Below are some records. Print exactly the lines between the one holding "Startup Resources (50, 1557)" and the one holding "May 2017 (37, 2117)", inclusive, and nothing else.

DATA RECORDS >>
+ + +
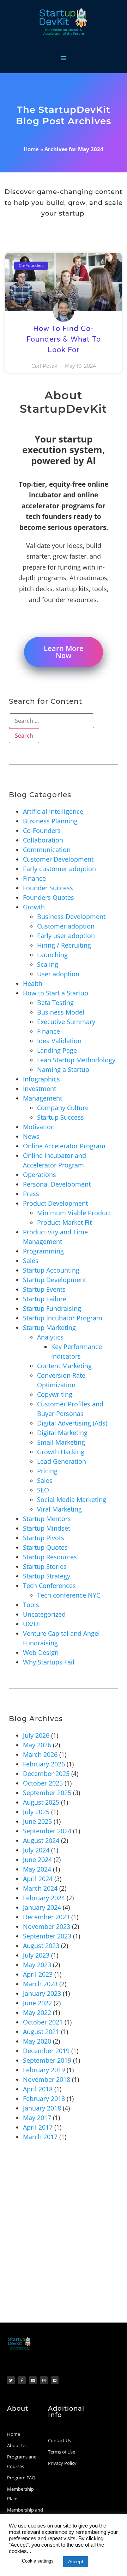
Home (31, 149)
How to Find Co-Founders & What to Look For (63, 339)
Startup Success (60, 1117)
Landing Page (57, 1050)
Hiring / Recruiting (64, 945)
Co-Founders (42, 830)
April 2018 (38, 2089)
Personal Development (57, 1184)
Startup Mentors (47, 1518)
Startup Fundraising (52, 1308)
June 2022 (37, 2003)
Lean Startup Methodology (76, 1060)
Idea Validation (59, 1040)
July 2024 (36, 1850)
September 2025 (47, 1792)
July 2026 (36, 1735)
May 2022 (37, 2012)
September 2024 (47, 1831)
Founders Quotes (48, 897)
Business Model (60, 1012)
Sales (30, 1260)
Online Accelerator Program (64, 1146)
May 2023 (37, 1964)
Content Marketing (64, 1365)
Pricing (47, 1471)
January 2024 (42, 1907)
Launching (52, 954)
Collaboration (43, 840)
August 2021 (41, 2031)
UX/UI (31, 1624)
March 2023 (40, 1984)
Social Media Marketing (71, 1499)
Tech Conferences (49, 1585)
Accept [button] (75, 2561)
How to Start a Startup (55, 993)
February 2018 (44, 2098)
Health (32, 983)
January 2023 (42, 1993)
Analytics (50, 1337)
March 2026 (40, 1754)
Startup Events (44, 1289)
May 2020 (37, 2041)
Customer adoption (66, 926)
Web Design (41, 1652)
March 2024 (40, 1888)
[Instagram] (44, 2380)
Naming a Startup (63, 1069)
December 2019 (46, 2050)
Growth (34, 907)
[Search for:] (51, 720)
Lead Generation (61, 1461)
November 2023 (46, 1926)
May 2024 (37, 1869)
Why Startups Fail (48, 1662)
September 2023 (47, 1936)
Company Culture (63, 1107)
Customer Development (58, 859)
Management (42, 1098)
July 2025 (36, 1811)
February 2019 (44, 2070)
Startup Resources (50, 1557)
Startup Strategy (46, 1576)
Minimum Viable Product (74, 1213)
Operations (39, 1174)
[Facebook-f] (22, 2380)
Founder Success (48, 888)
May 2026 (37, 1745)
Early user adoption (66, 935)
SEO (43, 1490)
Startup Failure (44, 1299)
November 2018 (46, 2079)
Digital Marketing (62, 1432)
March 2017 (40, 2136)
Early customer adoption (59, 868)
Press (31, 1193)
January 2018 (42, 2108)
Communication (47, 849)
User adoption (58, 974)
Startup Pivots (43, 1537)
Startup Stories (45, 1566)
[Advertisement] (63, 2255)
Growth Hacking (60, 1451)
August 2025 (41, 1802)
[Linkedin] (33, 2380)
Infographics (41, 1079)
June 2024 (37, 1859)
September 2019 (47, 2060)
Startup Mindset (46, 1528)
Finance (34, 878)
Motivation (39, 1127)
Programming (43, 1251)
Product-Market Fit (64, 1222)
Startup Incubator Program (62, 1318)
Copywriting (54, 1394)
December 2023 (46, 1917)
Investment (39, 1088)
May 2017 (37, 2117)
+ + +
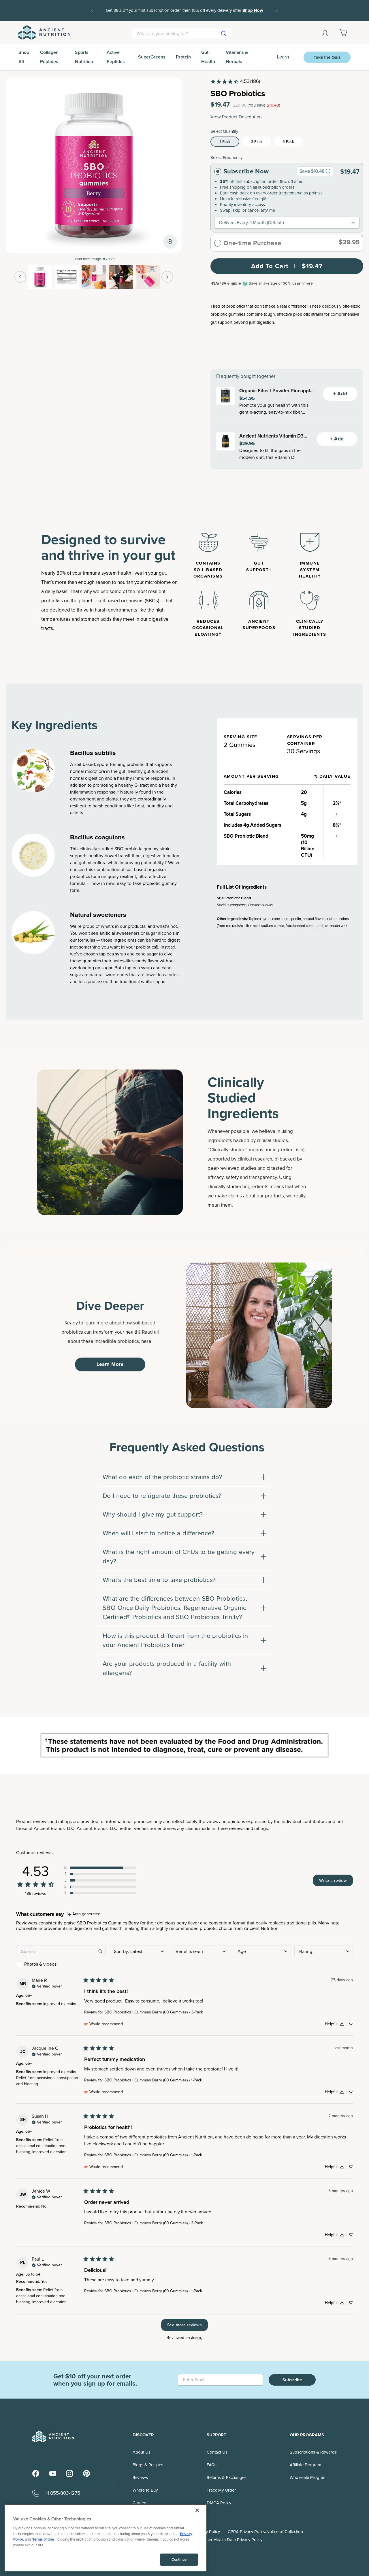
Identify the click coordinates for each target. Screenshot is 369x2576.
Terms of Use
+ + +
RESPONSE TO THE EXERCISE >>
Startup Resources (50, 1557)
Startup Strategy (46, 1576)
Minimum Viable Product (74, 1213)
Operations (39, 1174)
[Facebook-f] (22, 2380)
Founder Success (48, 888)
May 2026 (37, 1745)
Early user adoption (66, 935)
SEO (43, 1490)
Startup Failure (44, 1299)
November 2018 (46, 2079)
Digital Marketing (62, 1432)
March 2017 (40, 2136)
Early customer adoption (59, 868)
Press (31, 1193)
January 2018 (42, 2108)
Communication (47, 849)
User adoption (58, 974)
Startup Pivots (43, 1537)
Startup Stories (45, 1566)
[Advertisement] (63, 2255)
Growth Hacking (60, 1451)
August 2025 (41, 1802)
[Linkedin] (33, 2380)
Infographics (41, 1079)
June 2024 (37, 1859)
September 2019 (47, 2060)
Startup Mindset (46, 1528)
Finance (34, 878)
Motivation (39, 1127)
Programming (43, 1251)
Product-Market Fit (64, 1222)
Startup Incubator Program (62, 1318)
Copywriting (54, 1394)
December 2023 (46, 1917)
Investment (39, 1088)
May 2017 (37, 2117)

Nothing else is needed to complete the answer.